Modal di Balik Keunggulan Perempuan Sulut
Perempuan di Sulawesi Utara tak hanya diidentikkan dengan kasur, sumur, dan dapur, tapi bisa juga jadi pemimpin.
Keberhasilan politikus perempuan Sulawesi Utara dalam menguasai arena politik pemilu tidak lepas dari kelengkapan dan kepiawaian memberdayakan modal politik yang dimiliki selama ini.
Perjalanan lima jam menelusuri ruas Trans-Sulawesi dari Kotamobagu menuju Kota Manado, yang berjarak sekitar 180 kilometer itu, terasa tidak melelahkan. Paduan antara kualitas jalan yang terbilang mulus dan pemandangan masih rimbunnya pepohonan setempat menjaminkan kualitas lingkungan provinsi ”Bumi Nyiur Melambai” ini yang relatif memanjakan mata.
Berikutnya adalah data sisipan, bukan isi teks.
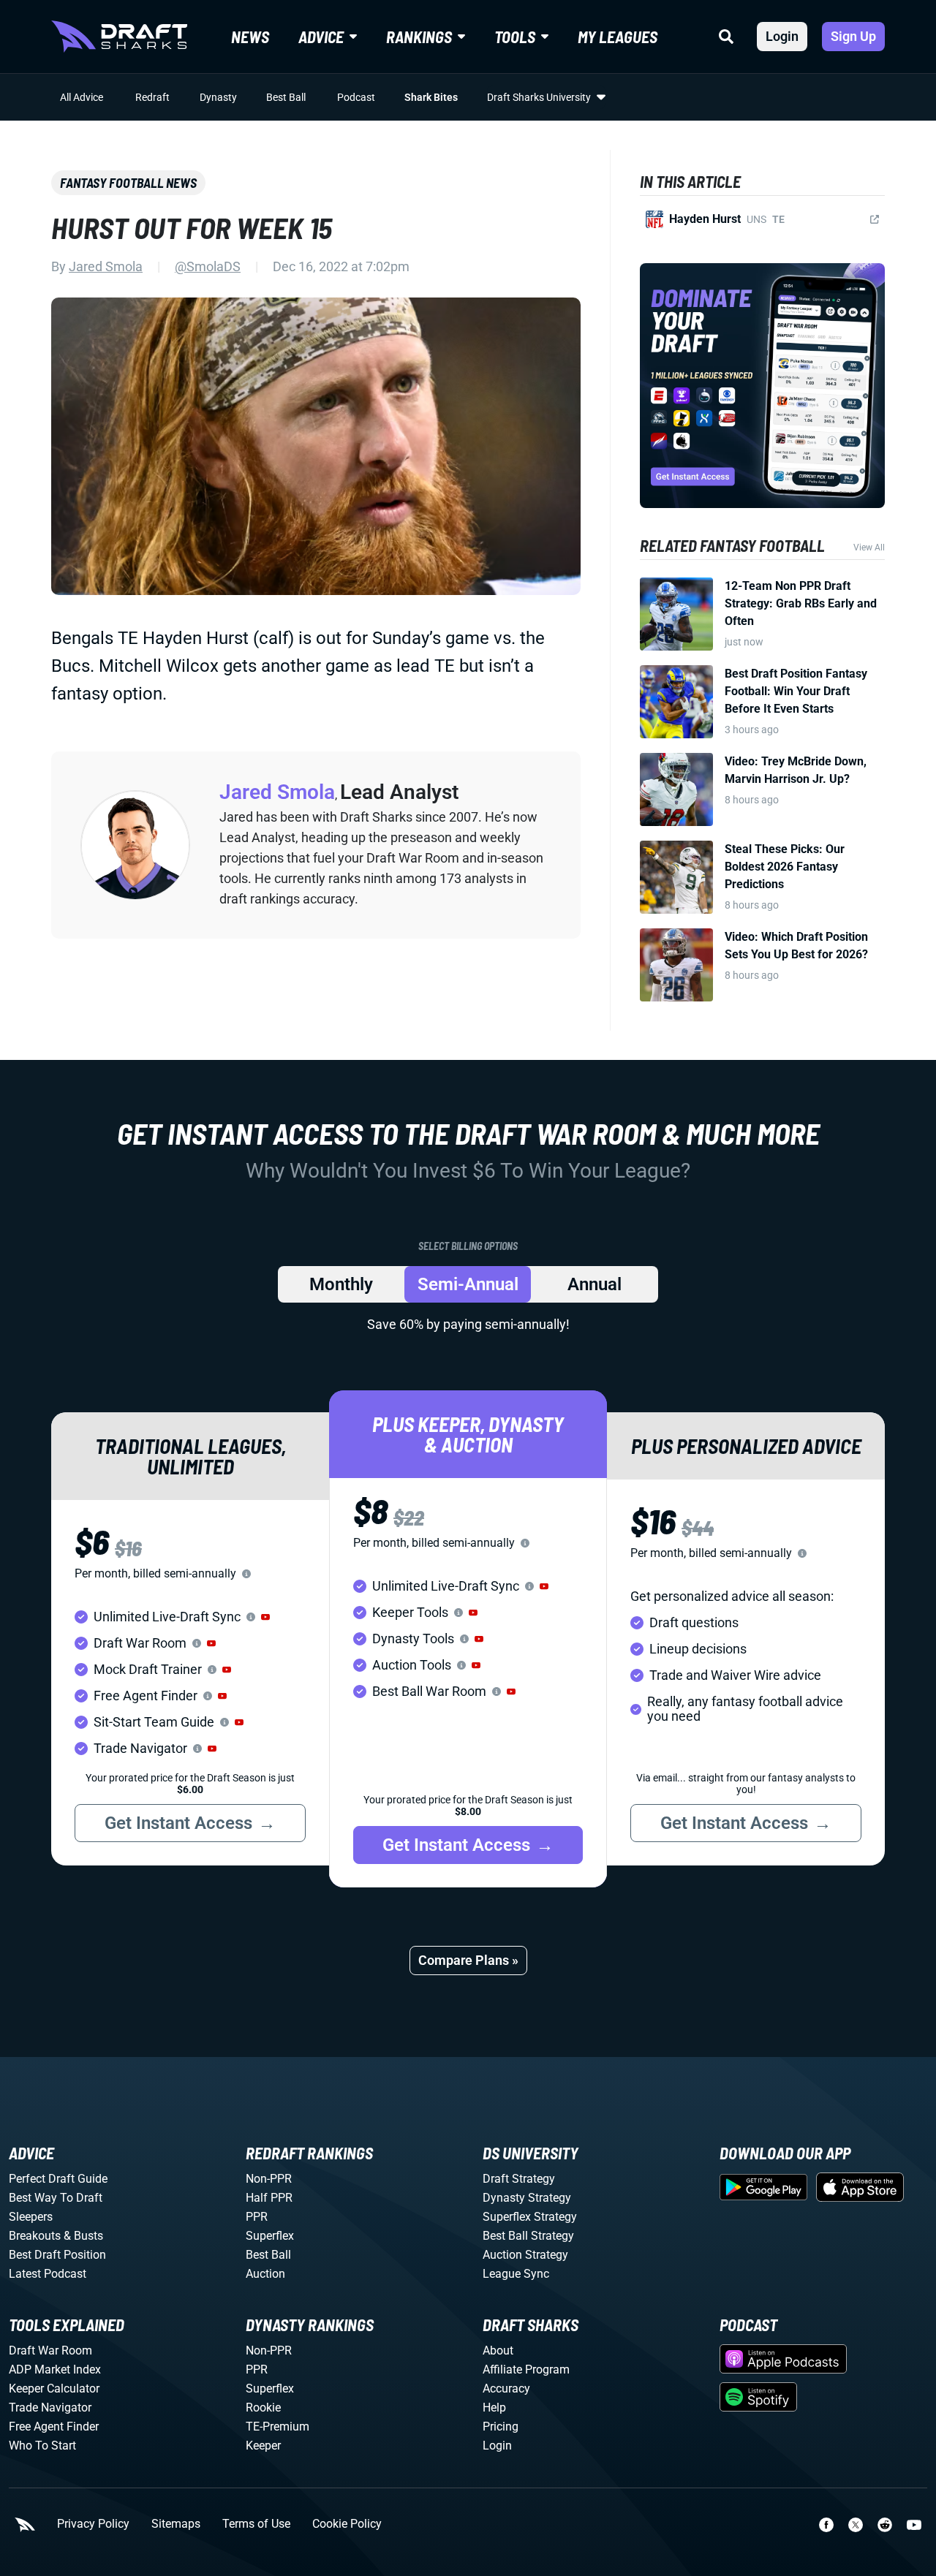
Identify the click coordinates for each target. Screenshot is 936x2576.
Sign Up (853, 36)
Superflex (270, 2236)
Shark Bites (431, 97)
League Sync (516, 2274)
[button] (265, 1617)
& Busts (83, 2236)
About (498, 2350)
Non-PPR (269, 2179)
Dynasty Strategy (527, 2198)
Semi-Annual (468, 1284)
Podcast (356, 97)
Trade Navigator (50, 2407)
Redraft (152, 97)
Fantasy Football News (128, 183)
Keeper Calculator (54, 2388)
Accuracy (506, 2388)
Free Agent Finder (54, 2426)
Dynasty (218, 97)
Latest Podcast (47, 2274)
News (250, 37)
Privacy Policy (93, 2524)
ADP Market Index (55, 2369)
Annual (594, 1284)
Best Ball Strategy (528, 2236)
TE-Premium (277, 2426)
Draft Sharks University (539, 97)
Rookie (263, 2407)
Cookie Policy (347, 2524)
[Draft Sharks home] (119, 36)
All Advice (81, 97)
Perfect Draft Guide (58, 2179)
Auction (265, 2274)
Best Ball (286, 97)
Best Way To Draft (55, 2198)
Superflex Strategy (530, 2217)
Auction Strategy (525, 2255)
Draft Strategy (519, 2179)
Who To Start (42, 2445)
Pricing (500, 2426)
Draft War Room (50, 2350)
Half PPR (269, 2198)
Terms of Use (256, 2524)
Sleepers (31, 2217)
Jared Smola (106, 266)
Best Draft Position (57, 2255)
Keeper (263, 2445)
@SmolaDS (208, 266)
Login (782, 36)
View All (869, 547)
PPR (257, 2217)
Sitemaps (175, 2524)
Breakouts (35, 2236)
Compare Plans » (468, 1960)
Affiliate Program (526, 2369)
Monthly (341, 1284)
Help (494, 2407)
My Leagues (617, 37)
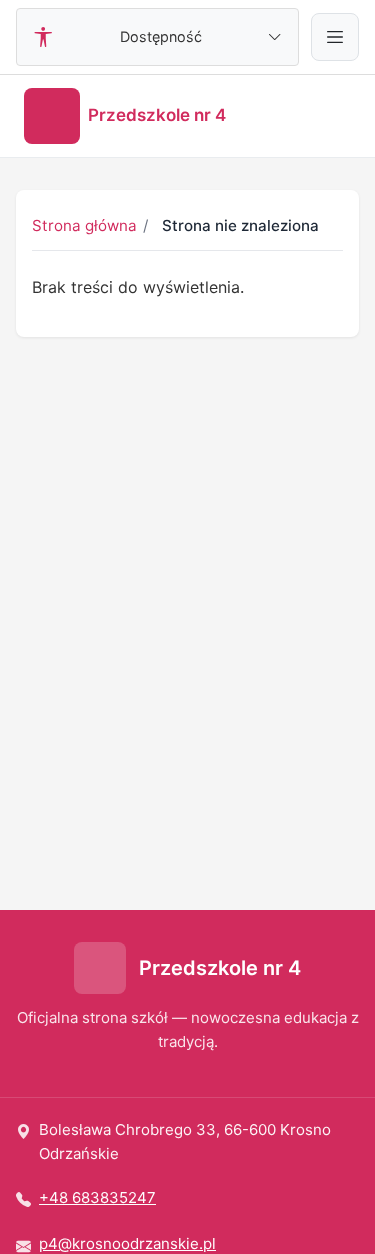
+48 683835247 (97, 1197)
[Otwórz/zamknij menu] (335, 37)
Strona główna (84, 225)
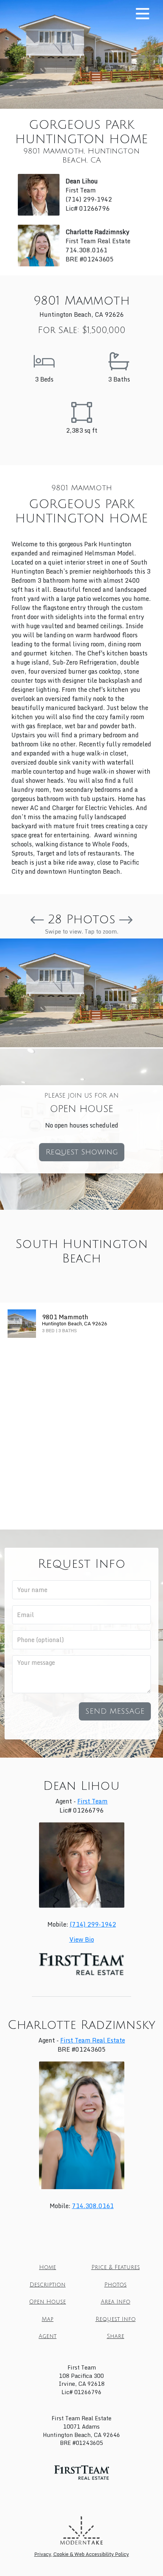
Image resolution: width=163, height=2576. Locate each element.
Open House (47, 2302)
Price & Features (115, 2267)
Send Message (114, 1711)
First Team (92, 1801)
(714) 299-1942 (93, 1924)
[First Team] (81, 2472)
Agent (47, 2336)
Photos (115, 2285)
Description (48, 2285)
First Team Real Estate (92, 2040)
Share (115, 2336)
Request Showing (81, 1152)
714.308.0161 (93, 2206)
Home (47, 2267)
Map (47, 2319)
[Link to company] (81, 2530)
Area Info (115, 2302)
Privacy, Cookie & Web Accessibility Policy (81, 2554)
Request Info (116, 2319)
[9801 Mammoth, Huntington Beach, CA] (81, 992)
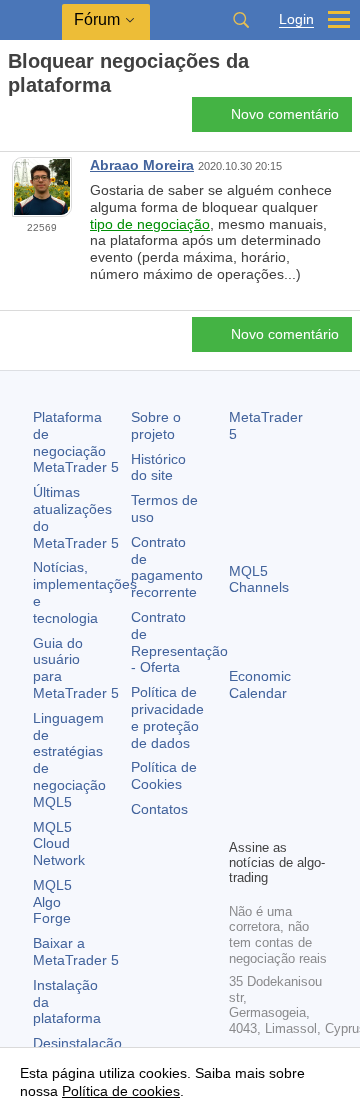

Baca Berita Seputar Pemilu 2024
Seminggu menjelang pemilihan umum, perjalanan menyusur daratan menjadi lebih menggairahkan lagi. Saat itu, beribu baliho kampanye terpampang di sepanjang jalan. Setiap sosok politik, baik mereka yang akan berlaga dalam panggung politik nasional semacam DPR dan DPD, maupun dalam arena persaingan politik lokal setingkat DPRD, saling unjuk rupa, seolah melambai, menyapa siapa pun yang melintas.
Di antara serbuan baliho alat peraga kampanye, ada yang paling menarik perhatian. Tampilnya sosok-sosok politikus perempuan Sulut tampak lebih mencolok, di sela baliho sosok-sosok politikus lawan jenisnya.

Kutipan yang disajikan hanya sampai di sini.